[Tango-L] Community Expansion Brainwashing
Jake Spatz (TangoDC.com)
spatz at tangoDC.com
Tue Nov 28 15:48:59 EST 2006
Bravo to Robert for spitting on the unfounded arguments recently put
forward. I have only a few points to add...
(1) If you're talking about community building as a spectator, you had
better be getting your ass on the floor and giving people good dances.
To cast aspersions on teachers, organizers, performers, or even DJs,
without having first shut up and done your part to be a good community
member, is poop.
(2) This home-town crap (tango in BA, bop in NYC) is ludicrous. Tango
and jazz both went abroad to find their first audiences and devotees on
the world stage. Thanks be to the greater aesthetic sensibilities of
Europe for that (and to the erstwhile cheap rents of Paris). Many of the
great jazz musicians (like many in tango) lived in and on Europe. Only
when these arts had risen to glory (and commercial promise) did their
home countries accept them back, and make a big ruckus about national
treasures, which is pure hogwash.
(3) America isn't the country that came up with tango electronica, and
it wasn't Americans living in Paris either. Also, there's more to the
good stuff (as opposed to the crud) than a bass beat and a bandoneon,
which should be readily apparent to anyone with a keen ear for music.
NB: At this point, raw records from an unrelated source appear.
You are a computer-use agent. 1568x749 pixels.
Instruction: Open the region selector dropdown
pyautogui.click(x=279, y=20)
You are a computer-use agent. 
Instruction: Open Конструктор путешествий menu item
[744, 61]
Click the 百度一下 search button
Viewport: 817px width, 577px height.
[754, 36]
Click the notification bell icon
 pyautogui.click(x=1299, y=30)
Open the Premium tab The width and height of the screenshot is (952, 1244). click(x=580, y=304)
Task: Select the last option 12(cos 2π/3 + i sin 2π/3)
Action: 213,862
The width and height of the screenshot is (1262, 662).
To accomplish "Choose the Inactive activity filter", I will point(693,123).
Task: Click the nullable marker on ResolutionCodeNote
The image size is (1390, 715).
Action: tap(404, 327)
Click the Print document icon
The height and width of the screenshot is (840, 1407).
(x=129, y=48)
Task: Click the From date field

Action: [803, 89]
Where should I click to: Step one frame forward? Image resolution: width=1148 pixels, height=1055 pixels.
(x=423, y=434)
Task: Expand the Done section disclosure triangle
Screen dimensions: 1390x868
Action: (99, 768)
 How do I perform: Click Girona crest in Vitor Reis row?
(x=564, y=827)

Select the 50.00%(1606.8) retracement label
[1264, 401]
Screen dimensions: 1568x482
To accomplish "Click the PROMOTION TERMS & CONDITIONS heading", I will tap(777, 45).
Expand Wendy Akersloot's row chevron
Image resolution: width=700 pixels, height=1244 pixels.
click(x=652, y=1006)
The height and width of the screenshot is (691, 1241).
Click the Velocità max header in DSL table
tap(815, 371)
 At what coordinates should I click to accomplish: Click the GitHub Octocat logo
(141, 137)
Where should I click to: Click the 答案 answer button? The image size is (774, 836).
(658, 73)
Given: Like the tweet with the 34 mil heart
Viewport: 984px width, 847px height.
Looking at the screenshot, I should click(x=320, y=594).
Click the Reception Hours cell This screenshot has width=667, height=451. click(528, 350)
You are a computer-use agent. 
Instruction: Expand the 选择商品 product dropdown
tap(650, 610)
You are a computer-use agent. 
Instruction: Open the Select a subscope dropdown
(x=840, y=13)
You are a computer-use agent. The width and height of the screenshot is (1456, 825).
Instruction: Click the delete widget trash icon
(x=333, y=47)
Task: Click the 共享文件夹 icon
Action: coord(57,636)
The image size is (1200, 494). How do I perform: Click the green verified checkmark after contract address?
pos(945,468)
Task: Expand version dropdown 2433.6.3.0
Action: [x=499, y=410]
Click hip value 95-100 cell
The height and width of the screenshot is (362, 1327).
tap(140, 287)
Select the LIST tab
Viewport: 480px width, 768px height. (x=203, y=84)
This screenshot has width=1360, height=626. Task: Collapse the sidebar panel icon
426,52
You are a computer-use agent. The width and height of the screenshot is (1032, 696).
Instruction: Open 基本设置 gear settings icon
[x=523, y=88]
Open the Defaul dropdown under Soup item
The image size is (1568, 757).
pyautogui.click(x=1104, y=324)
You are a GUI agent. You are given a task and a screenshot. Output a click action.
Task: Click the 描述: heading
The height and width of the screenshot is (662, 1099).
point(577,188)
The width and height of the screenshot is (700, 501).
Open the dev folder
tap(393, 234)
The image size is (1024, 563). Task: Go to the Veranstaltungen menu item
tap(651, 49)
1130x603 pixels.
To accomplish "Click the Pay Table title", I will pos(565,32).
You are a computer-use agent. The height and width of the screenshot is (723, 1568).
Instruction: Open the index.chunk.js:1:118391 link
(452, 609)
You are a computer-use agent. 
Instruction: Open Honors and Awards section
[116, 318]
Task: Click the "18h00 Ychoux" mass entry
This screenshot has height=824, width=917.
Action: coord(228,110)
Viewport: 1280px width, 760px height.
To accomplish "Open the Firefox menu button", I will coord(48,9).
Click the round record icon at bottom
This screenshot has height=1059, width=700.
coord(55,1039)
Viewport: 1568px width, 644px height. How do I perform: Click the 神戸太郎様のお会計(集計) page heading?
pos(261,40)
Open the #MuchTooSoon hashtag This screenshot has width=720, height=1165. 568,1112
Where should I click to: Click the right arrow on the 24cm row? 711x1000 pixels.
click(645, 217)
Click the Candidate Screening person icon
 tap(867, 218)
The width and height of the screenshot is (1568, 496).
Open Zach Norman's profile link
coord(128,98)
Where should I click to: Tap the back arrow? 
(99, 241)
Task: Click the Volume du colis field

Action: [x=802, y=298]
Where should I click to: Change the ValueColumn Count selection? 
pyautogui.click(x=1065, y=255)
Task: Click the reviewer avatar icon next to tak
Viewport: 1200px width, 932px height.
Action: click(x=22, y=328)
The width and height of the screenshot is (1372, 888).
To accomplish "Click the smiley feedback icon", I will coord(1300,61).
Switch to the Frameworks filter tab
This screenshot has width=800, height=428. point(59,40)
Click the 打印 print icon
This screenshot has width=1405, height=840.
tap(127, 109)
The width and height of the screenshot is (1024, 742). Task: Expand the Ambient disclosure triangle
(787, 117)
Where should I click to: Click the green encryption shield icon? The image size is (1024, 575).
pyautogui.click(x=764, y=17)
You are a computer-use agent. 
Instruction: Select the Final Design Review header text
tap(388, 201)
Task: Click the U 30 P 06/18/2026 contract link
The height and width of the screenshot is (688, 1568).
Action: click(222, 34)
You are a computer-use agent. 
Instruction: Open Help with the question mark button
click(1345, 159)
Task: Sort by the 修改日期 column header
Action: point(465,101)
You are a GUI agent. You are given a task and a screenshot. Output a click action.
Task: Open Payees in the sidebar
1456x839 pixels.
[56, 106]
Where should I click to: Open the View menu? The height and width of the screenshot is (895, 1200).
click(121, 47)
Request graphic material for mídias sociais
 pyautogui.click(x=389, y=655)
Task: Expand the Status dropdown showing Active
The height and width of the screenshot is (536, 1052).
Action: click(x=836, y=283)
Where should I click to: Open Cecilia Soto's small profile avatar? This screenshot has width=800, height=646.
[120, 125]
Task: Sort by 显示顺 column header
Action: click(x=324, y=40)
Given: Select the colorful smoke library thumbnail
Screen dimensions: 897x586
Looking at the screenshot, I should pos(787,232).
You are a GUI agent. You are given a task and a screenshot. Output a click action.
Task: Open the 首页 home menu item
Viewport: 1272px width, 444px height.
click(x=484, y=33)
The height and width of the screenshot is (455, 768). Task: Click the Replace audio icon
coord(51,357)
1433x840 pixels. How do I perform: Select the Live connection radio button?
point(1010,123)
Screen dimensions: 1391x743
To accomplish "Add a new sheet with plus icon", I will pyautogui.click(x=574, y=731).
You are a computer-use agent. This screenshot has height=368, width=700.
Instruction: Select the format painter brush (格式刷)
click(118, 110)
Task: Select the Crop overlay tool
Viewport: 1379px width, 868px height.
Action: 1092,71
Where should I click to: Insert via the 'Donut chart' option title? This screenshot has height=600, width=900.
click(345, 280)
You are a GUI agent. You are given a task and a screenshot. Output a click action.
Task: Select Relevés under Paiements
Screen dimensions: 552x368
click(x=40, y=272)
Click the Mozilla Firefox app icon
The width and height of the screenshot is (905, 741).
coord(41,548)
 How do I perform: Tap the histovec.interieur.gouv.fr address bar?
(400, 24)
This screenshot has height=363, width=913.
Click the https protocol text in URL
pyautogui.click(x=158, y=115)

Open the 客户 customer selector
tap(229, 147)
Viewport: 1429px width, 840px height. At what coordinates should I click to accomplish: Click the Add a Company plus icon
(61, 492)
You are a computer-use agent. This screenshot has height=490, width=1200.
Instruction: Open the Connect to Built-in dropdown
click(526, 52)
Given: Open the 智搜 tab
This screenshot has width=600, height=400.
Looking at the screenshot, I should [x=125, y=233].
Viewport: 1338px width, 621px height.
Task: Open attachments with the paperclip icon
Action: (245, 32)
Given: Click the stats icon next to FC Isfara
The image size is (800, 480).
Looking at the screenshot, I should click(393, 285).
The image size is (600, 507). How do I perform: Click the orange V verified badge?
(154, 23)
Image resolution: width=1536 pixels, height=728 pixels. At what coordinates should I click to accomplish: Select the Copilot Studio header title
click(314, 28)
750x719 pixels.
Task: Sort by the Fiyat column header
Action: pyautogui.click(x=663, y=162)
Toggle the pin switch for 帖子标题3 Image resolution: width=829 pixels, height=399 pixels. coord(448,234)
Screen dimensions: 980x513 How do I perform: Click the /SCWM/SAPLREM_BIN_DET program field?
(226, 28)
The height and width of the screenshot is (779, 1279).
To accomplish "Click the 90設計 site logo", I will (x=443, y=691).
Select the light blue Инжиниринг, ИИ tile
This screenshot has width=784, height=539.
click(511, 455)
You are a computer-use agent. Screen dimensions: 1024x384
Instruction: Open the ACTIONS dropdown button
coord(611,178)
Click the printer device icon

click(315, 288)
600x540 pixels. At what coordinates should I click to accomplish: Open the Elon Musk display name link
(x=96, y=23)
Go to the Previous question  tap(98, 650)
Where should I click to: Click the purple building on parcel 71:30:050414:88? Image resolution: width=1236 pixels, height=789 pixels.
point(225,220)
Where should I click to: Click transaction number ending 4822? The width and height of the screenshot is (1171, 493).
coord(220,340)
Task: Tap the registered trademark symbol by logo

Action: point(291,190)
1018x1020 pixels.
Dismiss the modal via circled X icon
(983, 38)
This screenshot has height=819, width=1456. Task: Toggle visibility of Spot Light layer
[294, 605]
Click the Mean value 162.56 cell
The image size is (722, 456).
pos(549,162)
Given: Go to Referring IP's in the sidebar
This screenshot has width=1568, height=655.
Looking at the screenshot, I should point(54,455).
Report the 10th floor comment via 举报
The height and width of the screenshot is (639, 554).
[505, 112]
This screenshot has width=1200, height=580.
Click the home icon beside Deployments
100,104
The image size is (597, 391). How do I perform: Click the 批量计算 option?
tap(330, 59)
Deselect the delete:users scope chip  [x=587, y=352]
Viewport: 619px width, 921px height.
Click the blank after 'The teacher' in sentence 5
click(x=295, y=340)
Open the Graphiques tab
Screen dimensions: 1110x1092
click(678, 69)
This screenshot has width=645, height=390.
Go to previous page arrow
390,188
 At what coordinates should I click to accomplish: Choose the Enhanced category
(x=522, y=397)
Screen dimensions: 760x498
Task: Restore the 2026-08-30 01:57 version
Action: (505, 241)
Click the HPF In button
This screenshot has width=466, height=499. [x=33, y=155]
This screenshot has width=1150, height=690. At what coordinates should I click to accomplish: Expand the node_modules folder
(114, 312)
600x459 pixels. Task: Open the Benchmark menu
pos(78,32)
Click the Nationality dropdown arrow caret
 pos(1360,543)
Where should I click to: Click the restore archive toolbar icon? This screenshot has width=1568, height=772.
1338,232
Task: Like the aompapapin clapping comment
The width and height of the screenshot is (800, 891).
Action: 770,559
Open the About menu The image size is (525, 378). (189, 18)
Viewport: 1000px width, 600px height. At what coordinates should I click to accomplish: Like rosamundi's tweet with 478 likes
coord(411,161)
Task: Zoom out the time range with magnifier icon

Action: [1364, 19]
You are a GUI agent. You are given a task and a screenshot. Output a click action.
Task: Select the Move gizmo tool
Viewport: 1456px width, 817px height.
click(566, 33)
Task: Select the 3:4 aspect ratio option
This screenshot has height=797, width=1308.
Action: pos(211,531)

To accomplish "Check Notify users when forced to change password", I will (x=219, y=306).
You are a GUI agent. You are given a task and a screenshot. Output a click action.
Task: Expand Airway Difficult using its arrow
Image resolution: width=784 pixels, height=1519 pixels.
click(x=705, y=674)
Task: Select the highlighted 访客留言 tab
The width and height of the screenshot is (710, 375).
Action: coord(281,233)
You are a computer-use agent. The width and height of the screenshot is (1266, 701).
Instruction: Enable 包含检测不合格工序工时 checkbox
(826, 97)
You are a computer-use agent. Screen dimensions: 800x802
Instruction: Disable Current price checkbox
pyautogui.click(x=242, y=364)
(4) The "BA milonga experience," to the best of my knowledge, consists
of overcrowded floors (which eliminate the possibility of dancing
fantasia, which appears to have been a social form before it was taken
to the stage in the rock n' roll era), of tourists aplenty, and of
inexpensive but good quality beef in large, lean cuts. If anyone wants
to introduce a good, cheap steak to the DC milongas, you have my full
support.
(5) Saying that everyone has to go to Buenos Aires is like saying
everyone in BA has to go to La Viruta. Are these people in advertising?
(6) There continue to be plenty of Argentine dancers living and teaching
in Europe and the US. I wonder how much they want to re-create BA abroad.
(7) I know plenty of musicians who are fine dancers, and it's too early
in the game to decree that they must become mediocre tango musicians.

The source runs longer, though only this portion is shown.